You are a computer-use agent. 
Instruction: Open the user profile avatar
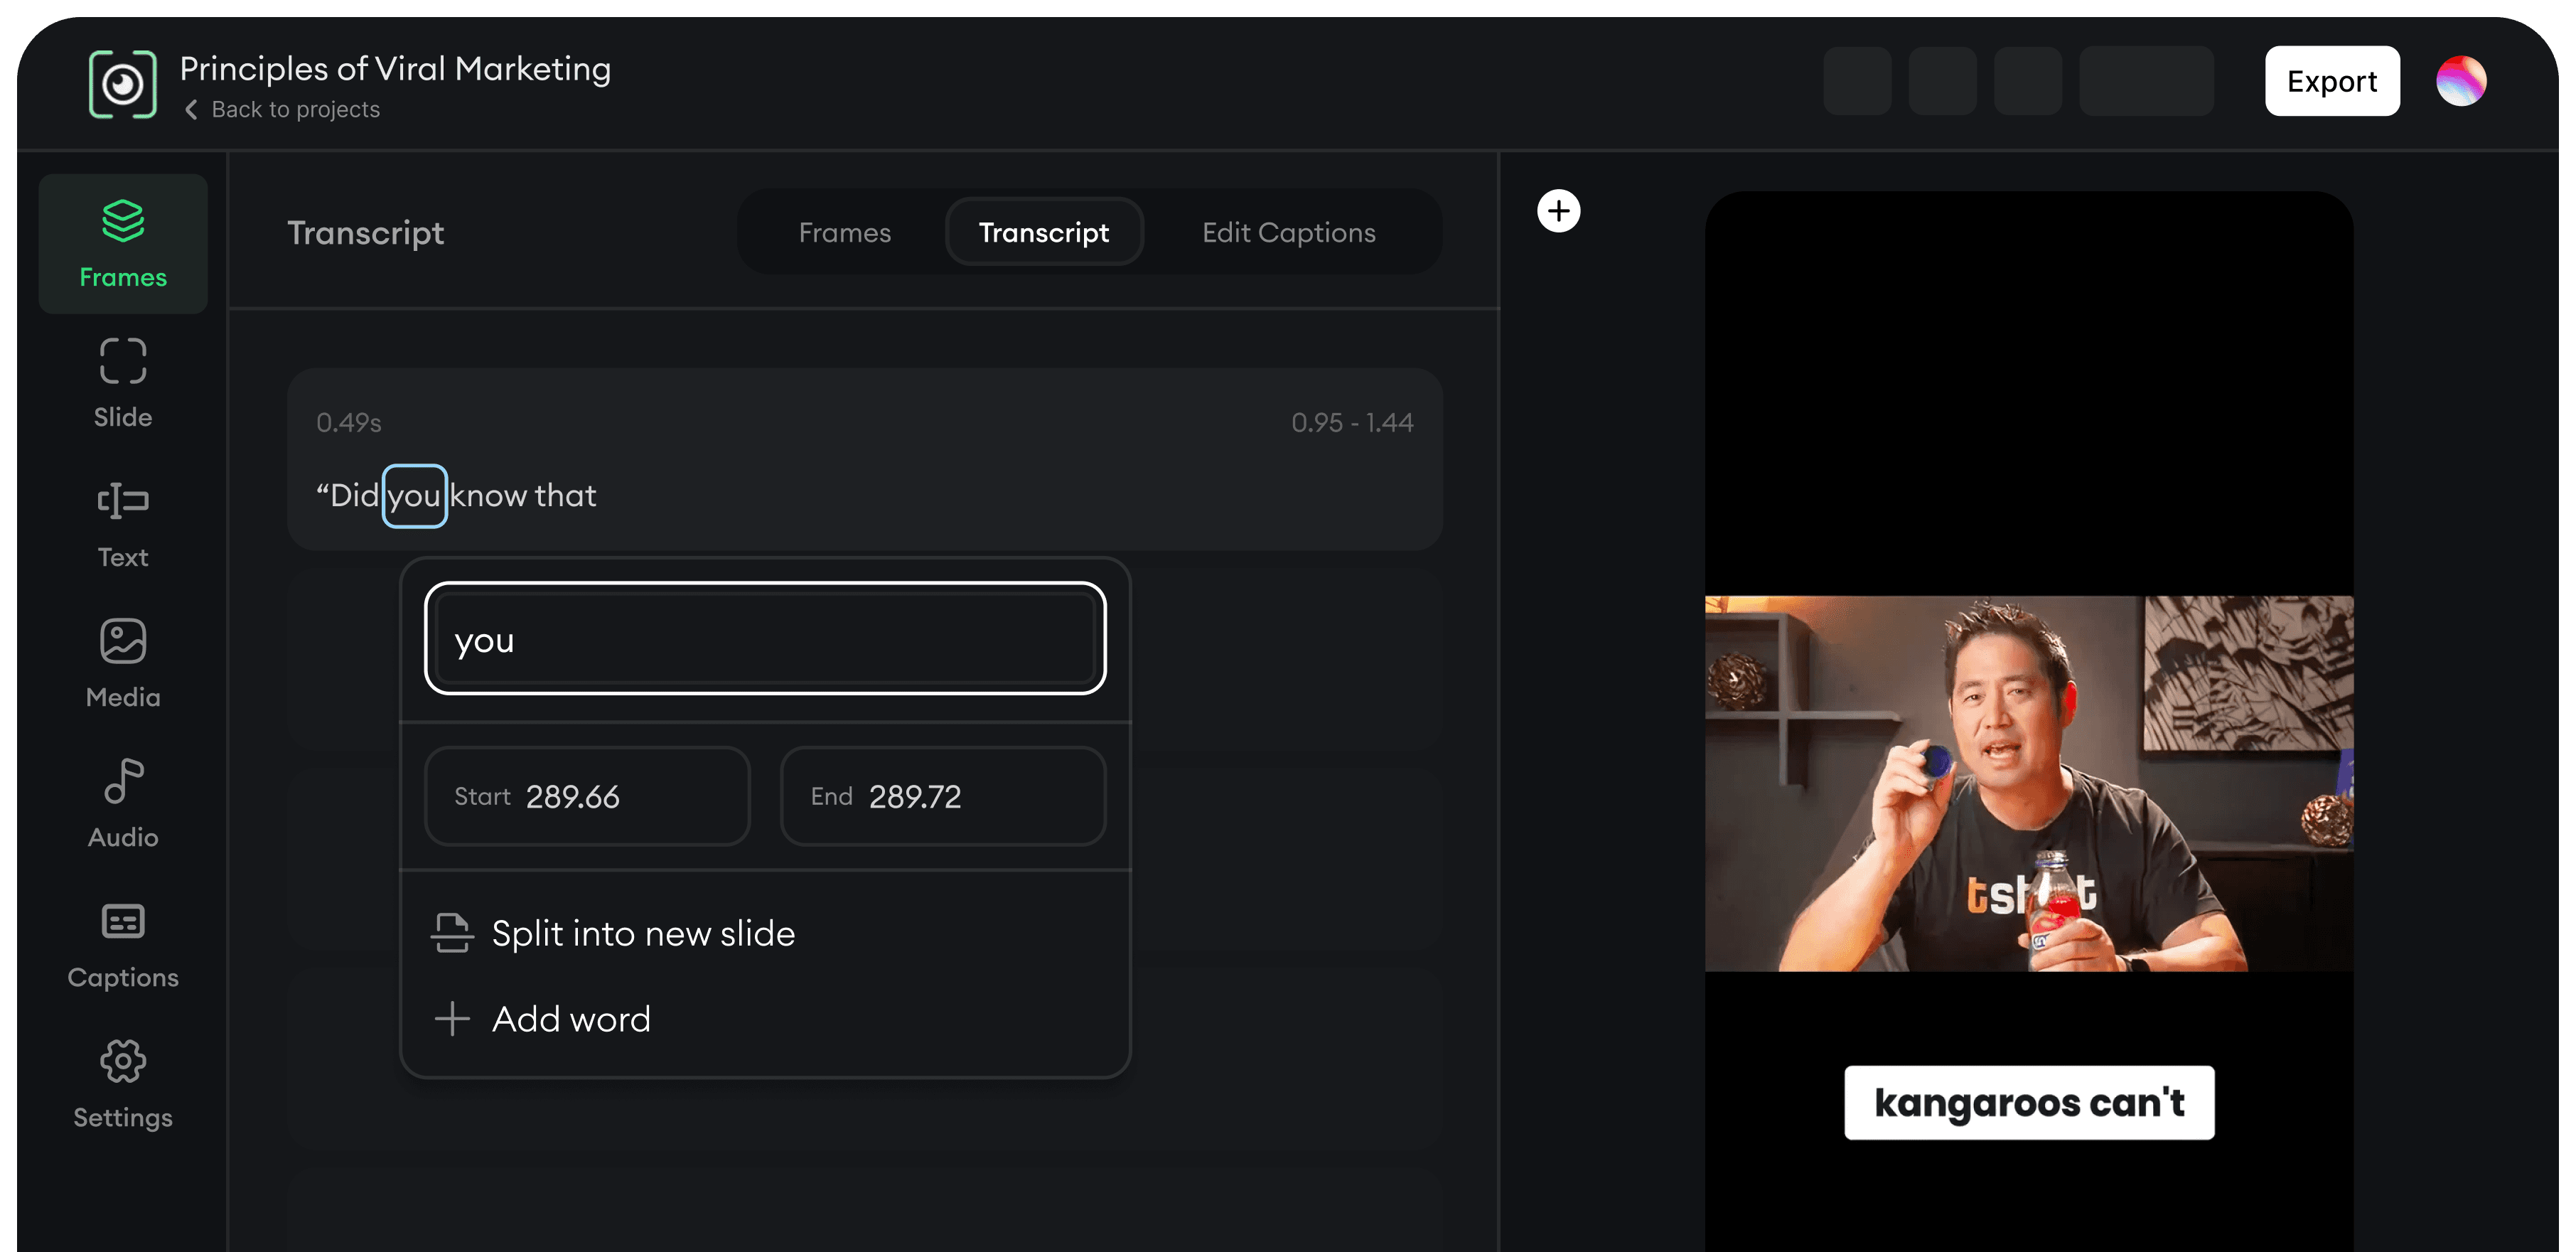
▬▬▬▬▬▬
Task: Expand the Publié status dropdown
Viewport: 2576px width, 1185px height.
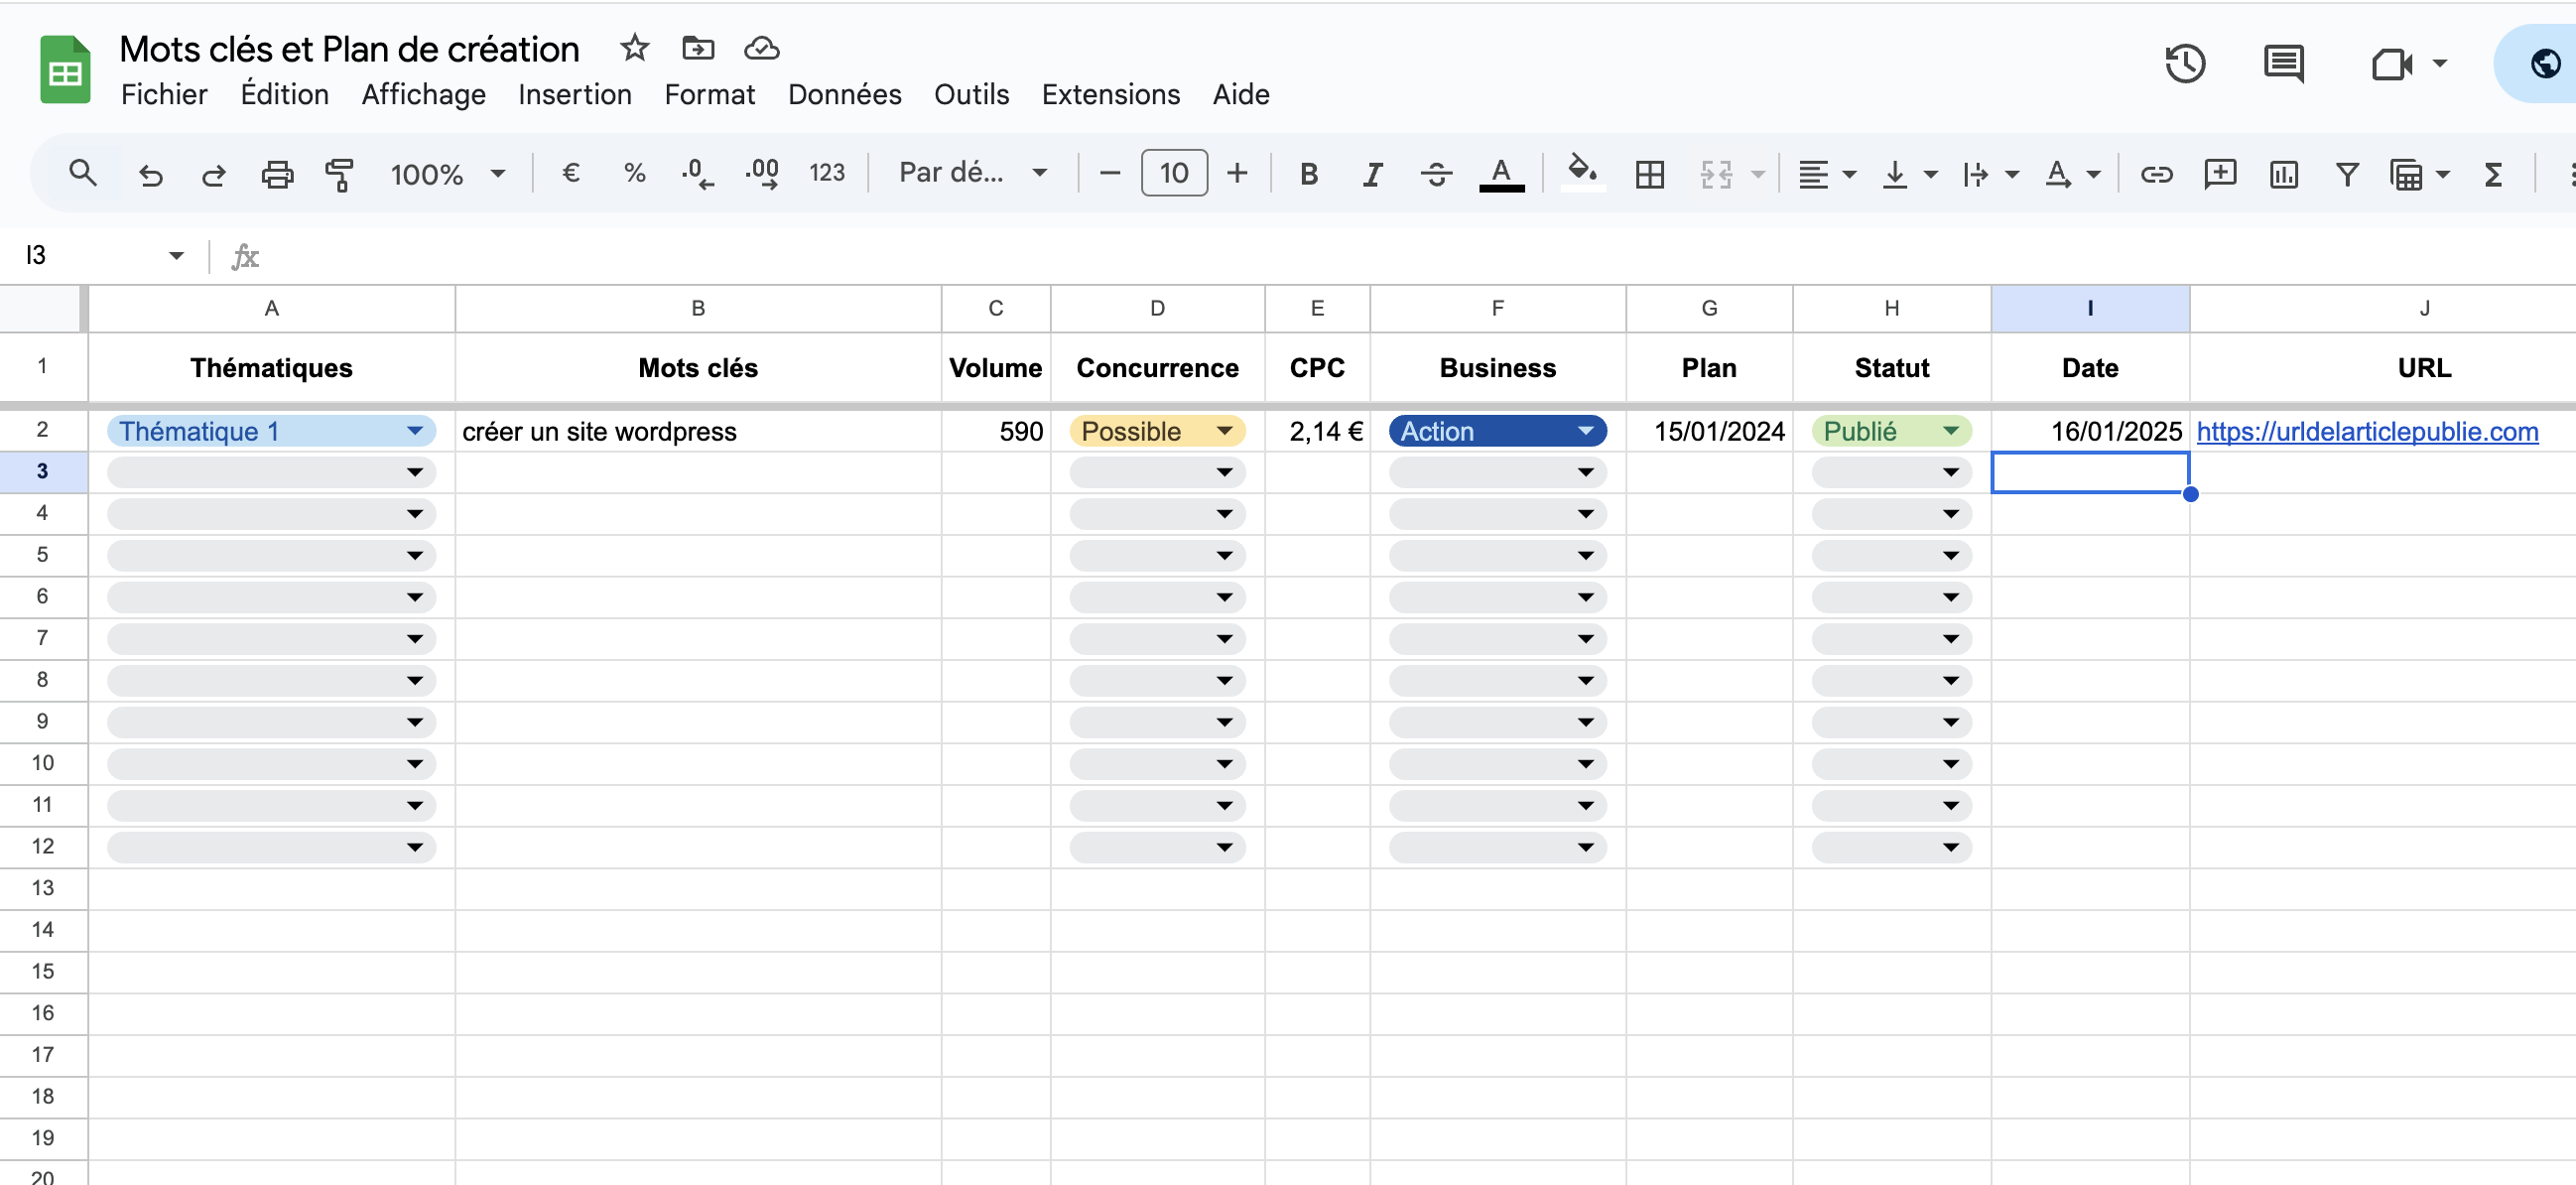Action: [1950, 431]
▬▬▬▬▬▬
● **YOUR GOAL**
Out of the entries above, write out only the lines between the line holding "You are a computer-use agent." and the line holding "Instruction: Open the user profile avatar", inclusive, each exactly as given.

● **EXPECTED OUTPUT**
You are a computer-use agent. 
Instruction: Open the user profile avatar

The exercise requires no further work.